Start with the Sensors

To build a sensor dashboard accessible from the internet, the first step is getting your sensor connected to the internet. This can be done with a microcontroller like the wifi board in the picture below:

An ESP8266 NodeMCU Wifi Board (image credit: Vowstar)

Once you’ve wired your sensor to the board, you can program the board with the Arduino IDE to read these sensor values and send them over the internet to a place where your dashboard can access them. Using the MQTT protocol, you can publish data at regular intervals to a so-called MQTT broker, which is a server that receives messages published by sensors and forwards them onward to any programs that have subscribed to the topic the message was published to. You can run an MQTT server on a Raspberry Pi using Mosquitto or use free online services like cloudMQTT.

This ESP8266 is wired to a magnetic door switch, which sends a signal each time it is opened.

Set up a few different sensors around the house connected to ESPs, and program them all to publish their readings to your MQTT broker.

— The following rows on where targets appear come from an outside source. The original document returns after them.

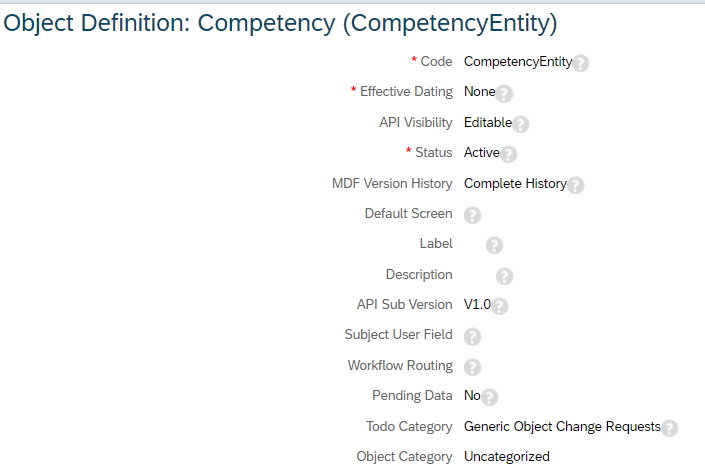Click the Complete History value
Screen dimensions: 705x475
(x=515, y=184)
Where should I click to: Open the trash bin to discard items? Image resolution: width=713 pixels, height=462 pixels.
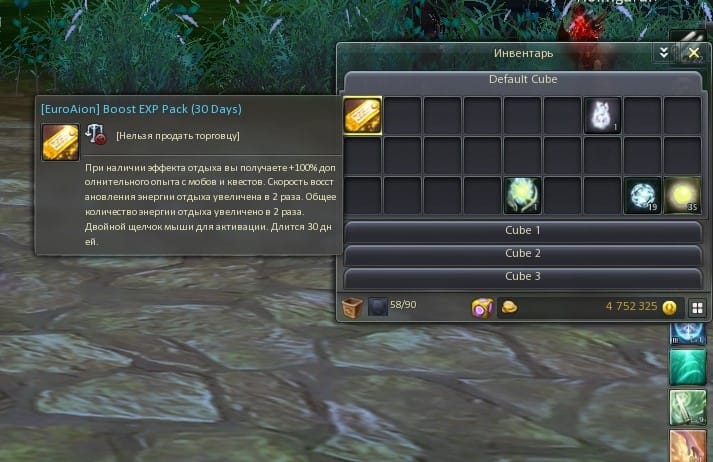click(352, 307)
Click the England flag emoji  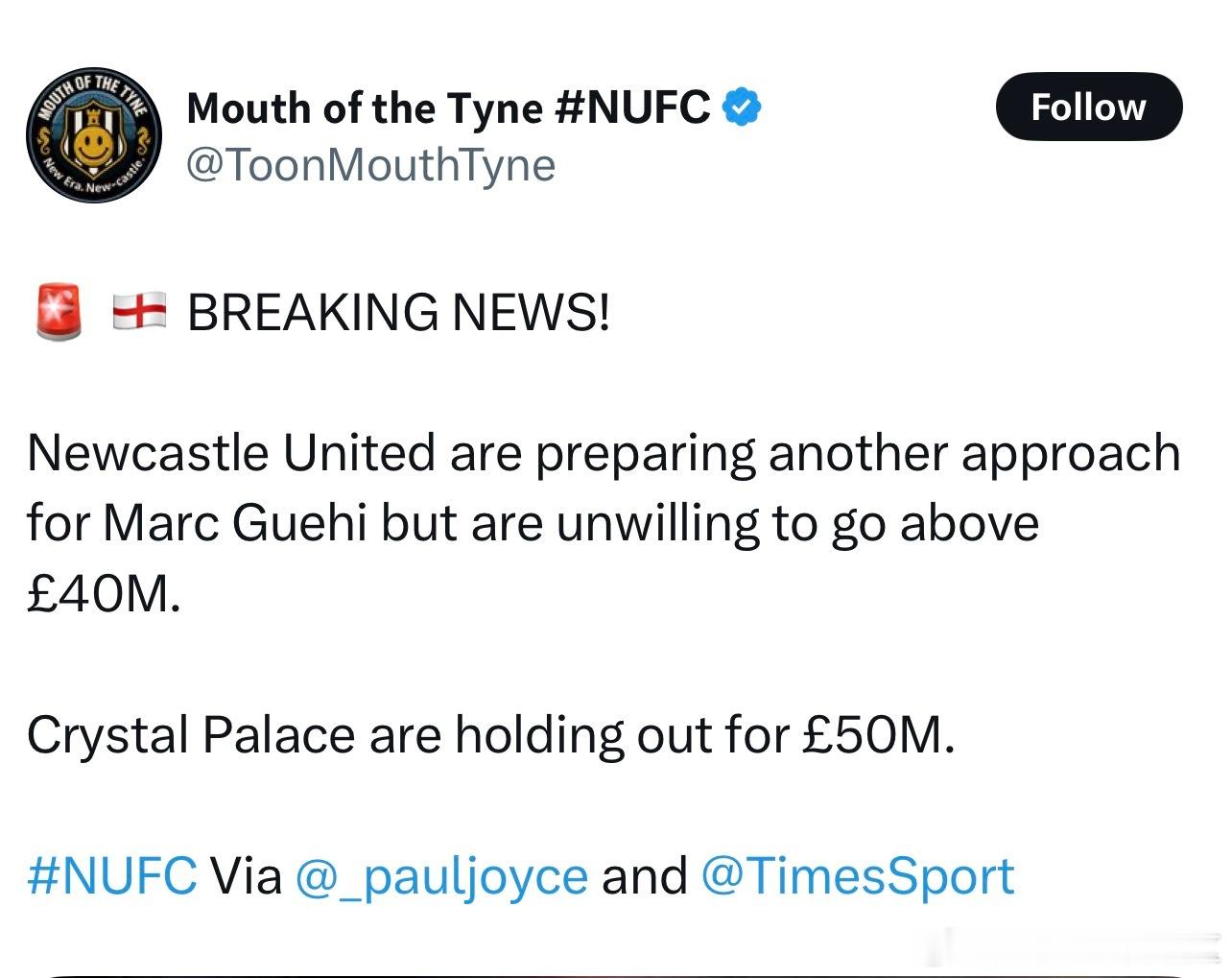pos(139,312)
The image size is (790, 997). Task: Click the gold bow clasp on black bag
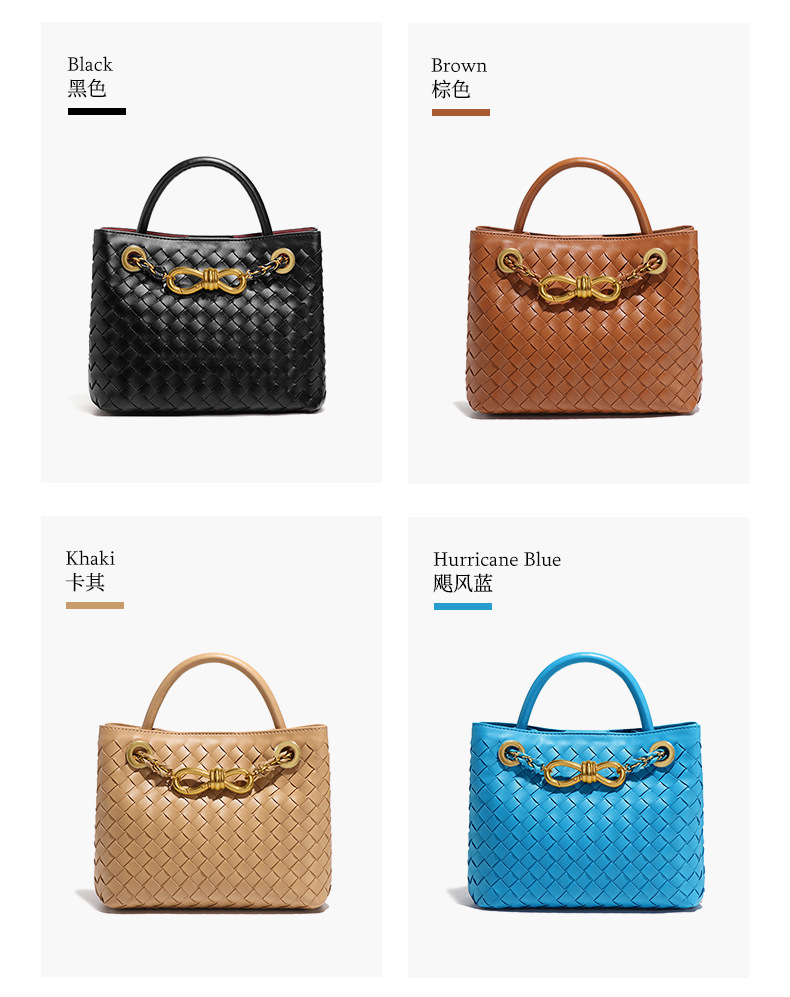[205, 280]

Receiving Sensor Data, Generating the Dashboard

With the open-source low-code programming suite Nodered running on a server of your choice, you can easily subscribe to an unlimited number of MQTT topics and perform actions based on the input you receive.

Sample MQTT input flows in Nodered

After installing the node-red-dashboard package for Nodered, you can implement all sorts of charts and gauges on a website for displaying the values from your wifi sensors.